On Jun 7, 11:57 am, Florian Apolloner <[email protected]> wrote:
> Hi,
>
> On Wednesday, June 6, 2012 4:32:02 PM UTC+2, Anssi Kääriäinen wrote:
>
> > Still, yet another API idea: [snip]
>
> Then, Model.__new__ will replace the SwappableUser class with the
>
> > swapped in class. The 'swappable' in model.Meta tells which concrete
> > model implementation to use.
>
> I'd rather not dynamically replace models. The system proposed by Russell
> is clean and requires no extra magic. The only thing which might look a bit
> odd is inheriting from a swapped model, eg like:
>
> class MyUserProxy(get_user_model()):
> class Meta:
> proxy = True
>
> etc… (Which obviously can get a bit nicer by using User = get_user_model()
> and then inheriting from that).
I just don't see it as a good idea to hard-code meta.swappable to be a
settings variable in user-visible way, without any option to use
anything else. I see I am in minority here, so I will let this issue
be.
Review issues spotted:
- Queries using a swapped-out model should be prevented (probably at
"execute sql" time).
- For documentation: It should be suggested that the example MyUser
should define class Meta: swappable = 'AUTH_USER_MODEL'. Otherwise it
will be synced to the database even if it is not the chosen user model
for the project, which is likely not wanted. Maybe AbstractBaseUser
should define swappable = 'AUTH_USER_MODEL' so that anybody who
inherits from that gets the setting automatically?
- Creating a "class UserDerived(User)" will not succeed if the User
is swapped out. So, you can't make a swappable derived class.
Documenting this limitation is IMO enough.
- Create model UserProxy(auth.User), swap out auth.User, and make a
foreign key to UserProxy - you get an error that "DatabaseError:
relation "auth_user" does not exist" instead of a mention that
UserProxy is swapped out. The error should probably say something like
"UserProxy derives from swapped out model auth.User - can't reference
this model.", as telling to point to settings.AUTH_USER_MODEL in this
case is incorrect.
- The abstract user class defines two fields: password, and
last_login. Is the last_login really a core requirement?
- Assume a 3rd party developer was going to use the swappable Meta
attribute. The developer provides a couple of different swappable
implementations to use, each defining swappable = 'MY_SETTING'.

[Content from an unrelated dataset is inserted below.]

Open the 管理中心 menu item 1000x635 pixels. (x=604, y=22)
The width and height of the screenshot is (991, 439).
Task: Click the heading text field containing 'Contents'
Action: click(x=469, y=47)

However, by default settings.MY_SETTING is None, and thus each of
these models will be synced into the DB. How does the 3rd party
developer designate the default implementation? For auth.user this is
easy, as global_settings can contain the default setting. A 3rd party
developer doesn't have this option. (This one isn't important for the
auth.User case, only for making this feature someday publicly
available).
> > About the ORM capabilities of the interface: It seems there can not be
> > any assumptions about the swapped in model here: for example
> > SomeModel.filter(user__is_staff=True) or
> > SomeModel.order_by('user__lastname', 'user__firstname') works
> > currently, but there are no such lookups available for the interface.
> > Maybe there should be some way to order by "full_name" and
> > "short_name" at least. But, this gets us quickly to virtual fields or
> > virtual lookups territory...
>
> Imo it's fine if we require some fields on a Usermodel to be compatible
> with admin and friends. (eg a first/last_name field which is nullable [or
> not required in the form validation sense] shouldn't hurt anyone, the admin
> could check if the field is filled and if not display something else like
> the username).
Admin is actually somewhat easy to make work re the ordering, because
in there you can use get_full_name.admin_order_field =
'somemodelfield'. This doesn't work outside Admin. This isn't a major
issue, it prevents things like ordering comments on the commenter's
"get_short_name" output. Even then, this is only an issue for reusable
code - in your project you know the concrete user model you have in
use, and can thus use the specific lookups your model has.